Lew never found out.

Santoro’s name was on the door on their right in the small waiting area. His door was slightly open. The lights were on. No voices.

Lew knocked and then knocked again. Franco reached past him and pushed the door all the way open. Santoro was seated behind the desk in front of them. His eyes were open. He seemed lost in thought. There was a black hole over his right eye, another in his neck and a third just above his mouth. All were ringed by blood.

“He’s fucking dead,” said Franco.

Lew said nothing. Blood had oozed out of the bullet holes and dried up.

Franco reached for the phone on the desk in front of the dead man.

“No,” Lew said.

Franco jerked his hand back.

“Hey, Lewie, come on.

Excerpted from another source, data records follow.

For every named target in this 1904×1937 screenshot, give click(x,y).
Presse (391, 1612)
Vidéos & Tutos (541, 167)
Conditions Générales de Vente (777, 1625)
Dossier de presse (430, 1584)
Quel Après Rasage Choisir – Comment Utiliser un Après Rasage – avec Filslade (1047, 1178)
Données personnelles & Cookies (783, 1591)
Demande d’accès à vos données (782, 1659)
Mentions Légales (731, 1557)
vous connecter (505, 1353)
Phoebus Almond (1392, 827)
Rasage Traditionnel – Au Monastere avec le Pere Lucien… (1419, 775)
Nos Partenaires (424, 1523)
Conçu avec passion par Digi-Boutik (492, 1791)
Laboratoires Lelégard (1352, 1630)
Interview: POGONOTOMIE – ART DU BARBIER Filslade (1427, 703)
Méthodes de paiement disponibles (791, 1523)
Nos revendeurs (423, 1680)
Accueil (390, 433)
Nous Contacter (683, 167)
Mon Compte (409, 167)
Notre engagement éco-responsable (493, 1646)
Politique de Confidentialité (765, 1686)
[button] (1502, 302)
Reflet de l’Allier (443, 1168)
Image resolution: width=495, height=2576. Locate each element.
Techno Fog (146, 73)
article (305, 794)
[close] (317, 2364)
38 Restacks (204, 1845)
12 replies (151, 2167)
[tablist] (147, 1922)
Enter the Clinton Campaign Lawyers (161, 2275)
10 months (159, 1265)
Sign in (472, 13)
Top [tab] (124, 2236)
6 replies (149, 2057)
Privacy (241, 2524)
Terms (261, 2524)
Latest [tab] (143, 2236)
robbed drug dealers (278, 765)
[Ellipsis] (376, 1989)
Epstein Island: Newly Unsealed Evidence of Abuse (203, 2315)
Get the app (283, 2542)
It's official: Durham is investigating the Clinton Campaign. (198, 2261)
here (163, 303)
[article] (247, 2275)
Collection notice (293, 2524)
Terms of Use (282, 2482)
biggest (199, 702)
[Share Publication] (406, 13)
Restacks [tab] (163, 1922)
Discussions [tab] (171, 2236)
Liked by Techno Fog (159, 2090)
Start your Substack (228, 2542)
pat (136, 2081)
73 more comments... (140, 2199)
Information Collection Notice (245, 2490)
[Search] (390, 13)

We’ve got to call the cops.”

“Don’t touch anything.”

“Okay.”

Lew sat across the desk from Santoro.

“We call the police right?” Franco said.

Santoro’s eyes were open, fixed on Lew’s face. They were staring each other down. Santoro would win. He was dead.

“Lewie, you all right?”

“Yes.”

“We call the police, right?” he said.

Lew didn’t move.

“Or we get the hell out of here fast. Lewis, come on. Lewie, what’s going on here?”

What was going on was that there was no way of getting around the truth. If Santoro’s death was not connected to Catherine’s, Lew faced a very large coincidence.

He got up and moved around the desk behind Santoro.

“You can wait outside,” he said, looking at the top of the desk.

“You think I want out because of the dead guy?” Franco asked, shaking his head. “I’ve seen dead guys, kids on the roads like roadkill. I’m a tow-truck driver, remember?”

“I remember,” Lew said.

“You want help?” he asked, looking at the closed door to Santoro’s office.

“No,” Lew said.

There was a fresh, lined, yellow legal pad with a pen next to it. The top page was blank. There was an empty in box, an aluminum football with a clock imbedded in it, facing Santoro. Next to it was a fresh box of Kleenex with a red wood cover. At the right was a flat, black cell phone holder-charger. There was no phone. Franco mumbled something to himself. Lew took a small stack of tissues.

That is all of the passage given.